(CONSIGNE A) Réécrivez en liste numérotée les entrées allant de la ligne qui contient « How do I perform: Start » jusqu'à la fin des entrées, ces deux bornes comprises, sans reprendre les lignes vides.

Rénover
Maison de la Culture, Thonon-les-Bains (Haute-Savoie)

> Descriptif opération


Édifiée sur les berges du Léman, la Maison de la Culture de Thonon-les-Bains est longtemps demeurée la belle inconnue parmi les quelques équipements de ce type érigés en France à partir de 1961 sous l’impulsion d’André Malraux. Sans doute est-ce lié aux conditions de sa naissance. Contrairement à celles d’Amiens (1966), de Reims (1967), de Grenoble ou de Rennes (1968), elle n’a pas été créée à partir d’un réel programme de Maison de la Culture mais elle a fait partie des projets de théâtres intégrés à la politique ministérielle débutante afin d’accroître sa représentativité. Ceci explique la distorsion existante entre la désignation officielle et le bâtiment lui même. C’est en effet un simple théâtre complété d’une bibliothèque et d’une salle de cinéma, que signe l’architecte Maurice Novarina. D’où les dimensions limitées de l’édifice, comparé aux autres Maisons dont celle de Grenoble, conçue pour accueillir une offre culturelle globale et pour constituer la plateforme départementale d’actions allant à la rencontre de populations alors peu mobiles.

(CONSIGNE B) Prolongez le texte sur la Maison de la Culture de Thonon-les-Bains à partir de sa dernière phrase.

(ENTRÉES)
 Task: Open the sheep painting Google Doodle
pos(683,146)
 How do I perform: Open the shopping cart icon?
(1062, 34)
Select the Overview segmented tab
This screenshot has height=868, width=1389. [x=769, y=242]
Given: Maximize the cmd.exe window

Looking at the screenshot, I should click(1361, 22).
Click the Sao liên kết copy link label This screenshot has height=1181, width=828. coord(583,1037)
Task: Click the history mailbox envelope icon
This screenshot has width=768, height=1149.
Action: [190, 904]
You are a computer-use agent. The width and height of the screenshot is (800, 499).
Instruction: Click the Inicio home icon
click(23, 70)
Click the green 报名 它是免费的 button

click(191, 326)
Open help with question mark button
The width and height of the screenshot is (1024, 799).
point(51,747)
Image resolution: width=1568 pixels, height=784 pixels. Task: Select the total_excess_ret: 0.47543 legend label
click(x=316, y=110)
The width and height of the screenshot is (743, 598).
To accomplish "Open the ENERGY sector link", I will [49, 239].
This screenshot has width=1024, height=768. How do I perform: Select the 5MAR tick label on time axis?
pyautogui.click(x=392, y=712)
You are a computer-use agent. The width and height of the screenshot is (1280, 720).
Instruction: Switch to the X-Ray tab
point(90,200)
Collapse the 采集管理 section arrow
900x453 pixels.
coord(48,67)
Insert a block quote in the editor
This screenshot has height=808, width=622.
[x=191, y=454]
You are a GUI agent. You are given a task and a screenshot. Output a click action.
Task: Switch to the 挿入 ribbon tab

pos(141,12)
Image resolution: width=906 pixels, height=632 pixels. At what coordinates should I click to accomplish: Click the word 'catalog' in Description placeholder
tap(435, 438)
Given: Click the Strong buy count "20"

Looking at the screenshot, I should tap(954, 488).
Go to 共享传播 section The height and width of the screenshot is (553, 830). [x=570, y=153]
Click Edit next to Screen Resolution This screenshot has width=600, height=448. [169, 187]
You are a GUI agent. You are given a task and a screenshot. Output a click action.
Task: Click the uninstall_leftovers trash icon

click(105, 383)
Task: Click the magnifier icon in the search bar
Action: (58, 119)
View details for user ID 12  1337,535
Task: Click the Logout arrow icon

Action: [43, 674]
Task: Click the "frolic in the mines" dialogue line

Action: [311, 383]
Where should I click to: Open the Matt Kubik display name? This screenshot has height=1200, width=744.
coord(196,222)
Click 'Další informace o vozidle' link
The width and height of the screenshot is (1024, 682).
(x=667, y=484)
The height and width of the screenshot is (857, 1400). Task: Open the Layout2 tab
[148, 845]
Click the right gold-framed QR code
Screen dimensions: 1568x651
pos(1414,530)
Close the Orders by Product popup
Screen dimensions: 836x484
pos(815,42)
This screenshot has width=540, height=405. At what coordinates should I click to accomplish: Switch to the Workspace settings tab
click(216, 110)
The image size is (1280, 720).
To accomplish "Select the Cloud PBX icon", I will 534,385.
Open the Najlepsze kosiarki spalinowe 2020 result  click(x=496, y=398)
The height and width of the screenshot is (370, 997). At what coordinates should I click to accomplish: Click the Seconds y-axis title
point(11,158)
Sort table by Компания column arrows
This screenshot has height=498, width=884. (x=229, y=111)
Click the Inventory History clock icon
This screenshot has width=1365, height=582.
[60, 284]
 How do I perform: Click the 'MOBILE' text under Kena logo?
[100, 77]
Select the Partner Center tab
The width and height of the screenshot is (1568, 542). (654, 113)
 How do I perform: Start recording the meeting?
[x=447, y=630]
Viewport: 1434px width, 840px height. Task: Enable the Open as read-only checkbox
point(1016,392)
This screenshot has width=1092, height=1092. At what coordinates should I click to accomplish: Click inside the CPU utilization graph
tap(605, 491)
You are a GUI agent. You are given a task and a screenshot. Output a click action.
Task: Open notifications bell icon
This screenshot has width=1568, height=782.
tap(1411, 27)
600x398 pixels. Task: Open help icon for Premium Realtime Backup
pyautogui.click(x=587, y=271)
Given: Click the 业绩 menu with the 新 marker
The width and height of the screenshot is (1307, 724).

(PRODUCTION ATTENDUE A)
1.  How do I perform: Start recording the meeting?
2. [x=447, y=630]
3. Viewport: 1434px width, 840px height. Task: Enable the Open as read-only checkbox
4. point(1016,392)
5. This screenshot has width=1092, height=1092. At what coordinates should I click to accomplish: Click inside the CPU utilization graph
6. tap(605, 491)
7. You are a GUI agent. You are given a task and a screenshot. Output a click action.
8. Task: Open notifications bell icon
9. This screenshot has width=1568, height=782.
10. tap(1411, 27)
11. 600x398 pixels. Task: Open help icon for Premium Realtime Backup
12. pyautogui.click(x=587, y=271)
13. Given: Click the 业绩 menu with the 新 marker
14. The width and height of the screenshot is (1307, 724).

(PRODUCTION ATTENDUE B)
Au seuil des années 2010, la rénovation de ce bâtiment confirmé dans son unique rôle de théâtre, se confronte à deux volumes compacts étroitement imbriqués, à une architecture affirmée participant de la modernité du centre-ville et à un jalon important dans l’œuvre de l’architecte. Outre celle du Genius loci, l’intervention traite de la fonctionnalité d’un tel espace, des signes introduisant aux moments culturels vécus dans un tel lieu et de la relation physique de l’édifice à son environnement urbain proche.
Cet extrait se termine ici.